In this column, you’ve frequently heard me echo the refrain that "past is future", and that there is "nothing new under the sun." My peers in the computer industry wonder if I am quite right in the head when I make such declarations. I think some clarification is needed: Truly new uses of existing and emerging technology are happening all the time. Markets are being inundated by amazing innovations. No argument from me on these points.
But what isn’t new (and what interests me the most) is the way PC companies exhibit habits of business culture and ethics that were old when the Judeo-Christian Patriarch Jacob stiffed his uncle Laban over some sheep, circa 2200 BC. The modern equivalents have changed little. An example is Intel driving the market to Slot 1 to strangle competitors AMD & Cyrix. And Microsoft? Bill & Co. are following the finest tradition of 1890’s robber barons. That is how nothing is "new." New can, same spam.
With that point clarified, let’s move on to this month’s dirt: 64 bit CPU architecture. This is going to be some acronym heavy material dealing with how the brains of your bit-box work, so we need to cover some history and definitions first.
Architecture can refer to either hardware or software and defines the basic process and constraints of how the computer Central Processing Units (CPU) queues up data to be processed. The motherboard bus is the data highway between components on the motherboard.
A few years ago it was fashionable to judge a computer’s "speed" by the number of Megahertz (or millions of cycles per second, MHz) of the CPU. This has always been a useless benchmark, as there are many other components that must also be measured to determine a computer’s speed. Like a big engine in a car with only one gear, measuring by only one criteria is misleading and a costly mistake.
Like most products or systems, innovations in technology follow cyclical and, in some cases, oscillating advancement patterns. For computing the cycle is:
New Architecture, faster processor, more memory, bigger hard drive, faster bus, start over.
How do processors work? Basically like a bureaucracy. (I saw the libertarian in the back row flinch.) Data, stored on the hard drive is routed from the drive to the memory, via the bus. How fast it gets from one to another depends on how "wide" the bus is, measured in bits, and how "fast" it is, measured in MHz. When called for, the data again travels out onto the bus, over to the CPU, where it is again stored in a smaller memory called the cache, where it is prepared for processing.
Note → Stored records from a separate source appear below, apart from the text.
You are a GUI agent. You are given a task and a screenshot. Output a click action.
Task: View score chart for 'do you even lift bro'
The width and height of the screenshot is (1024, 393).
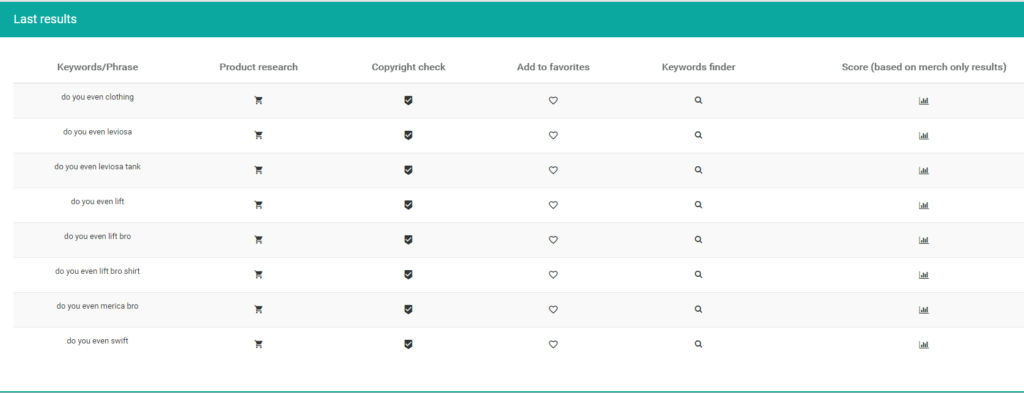[923, 240]
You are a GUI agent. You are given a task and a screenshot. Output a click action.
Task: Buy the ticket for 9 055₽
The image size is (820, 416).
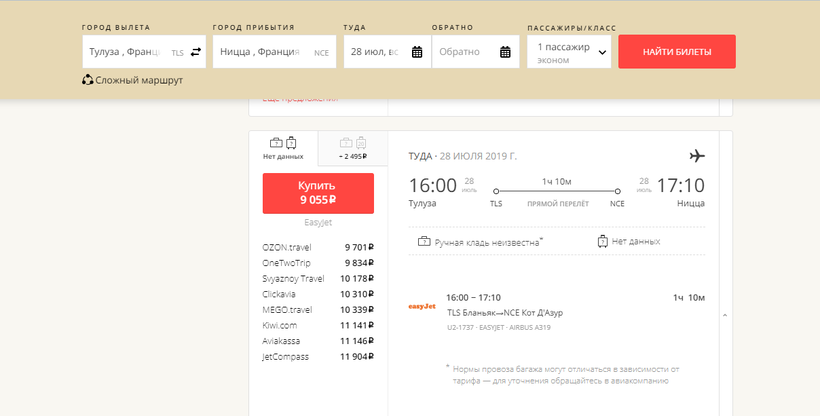pos(318,193)
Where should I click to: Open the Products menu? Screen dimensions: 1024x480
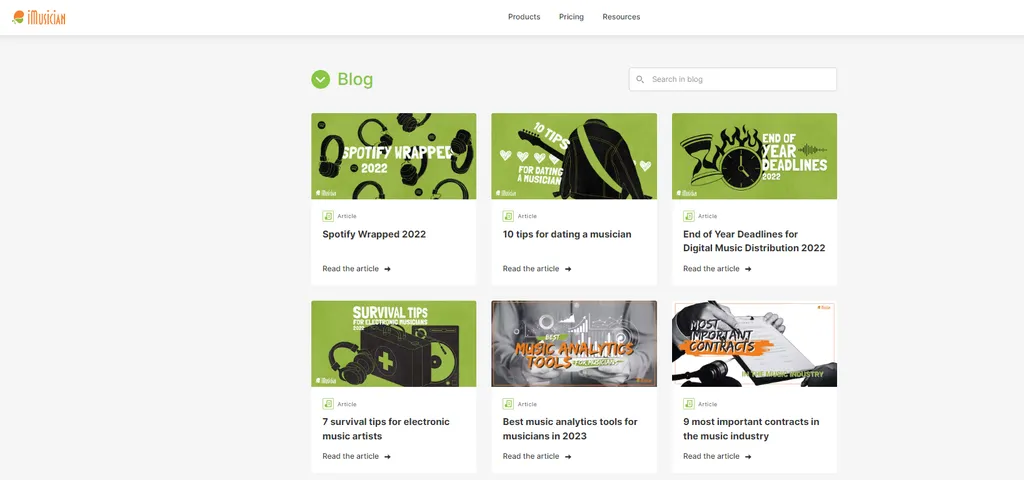524,17
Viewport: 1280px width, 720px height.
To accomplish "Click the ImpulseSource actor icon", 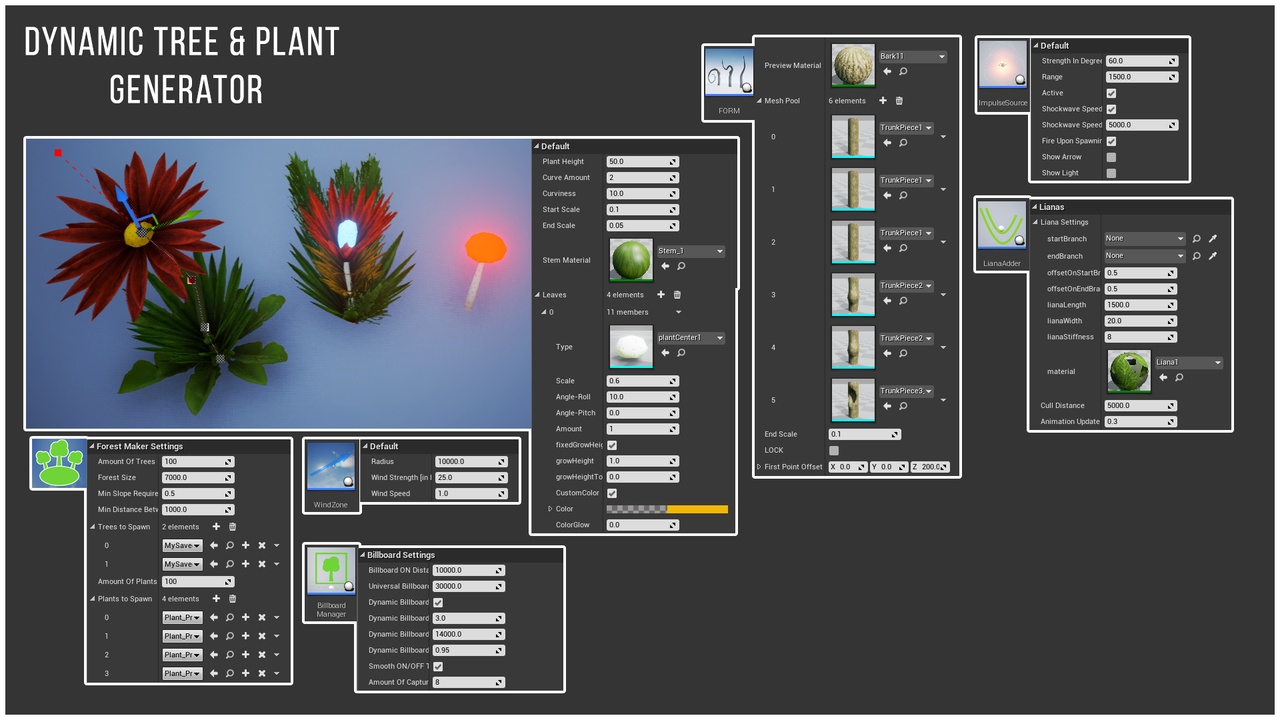I will [1003, 68].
The compiler (sort of like a music conductor) decides what pieces of data should go first, and when. The data is then sent from the cache to the actual processor and falls out the other side as usable information, where it is again sent through the bus, and then off to its final destination, be that the screen, printer or other peripheral. The speed at which it is processed is again determined by the "fast" and "wide" measurements of the processor.
Like a bureaucracy, no?
As you can see, a fast processor doesn’t mean zip if the bus is choking the data flow. By the same token, you can have a screaming fast and wide bus, but if your processor is fast and narrow, you’re at another bottle-neck. Thus, the most efficient computers have a balance of CPU, memory, hard drive space, and bus capacity. All of this is constrained by the design of the architecture.
System architecture has come a long way in just 20 years, but the changes were all driven by market needs and constraints, not a daring vision. The following are significant milestones in the PC architecture history:
- In 1978, Intel debuted the 8086 CPU, capable of executing 0.5 million instructions per second (MIPS). It had a 16 bit processor and worked with a 16 bit bus (both pretty narrow) at a speed of either 5, 8, 10 MHz. 640K of memory was "more than enough." Hot stuff then. Furniture now.
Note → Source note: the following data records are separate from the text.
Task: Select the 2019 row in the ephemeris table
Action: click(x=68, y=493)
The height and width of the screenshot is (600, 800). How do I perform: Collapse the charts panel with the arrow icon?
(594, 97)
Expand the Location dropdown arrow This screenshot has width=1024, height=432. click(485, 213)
- In 1985 Intel presented the 80386, with a 32 bit processor and 32 bit bus. The bus was still slow, but the wider path (measured in how many bits it could transport per cycle) meant the system appeared much faster. Two megs of RAM memory was average. Hot Rods had four megs.
- In 1989 the 486 bowed, and brought along a host of speeds, from 25 MHz at its introduction to 120 MHz at its demise. Yet bus speed continued to plod along at a conservative 16 MHz. Hard drives were over 300 megs and growing, and 8 megs of RAM was "just right." Begin to see the bottlenecks?
- In 1993 Intel expanded the 8086 architecture and introduced the Pentium CPU. This new architecture remained 32 bit (the same "width" as the 386) but significantly speeded up the rate at which data was retrieved by upping the bus width to 64 bits and speeding it up to 50 MHz. Five Hundred Meg hard drives were standard, as were 16 megs of RAM. Now the bus was faster than the CPU. Do you see where we are at in the cycle?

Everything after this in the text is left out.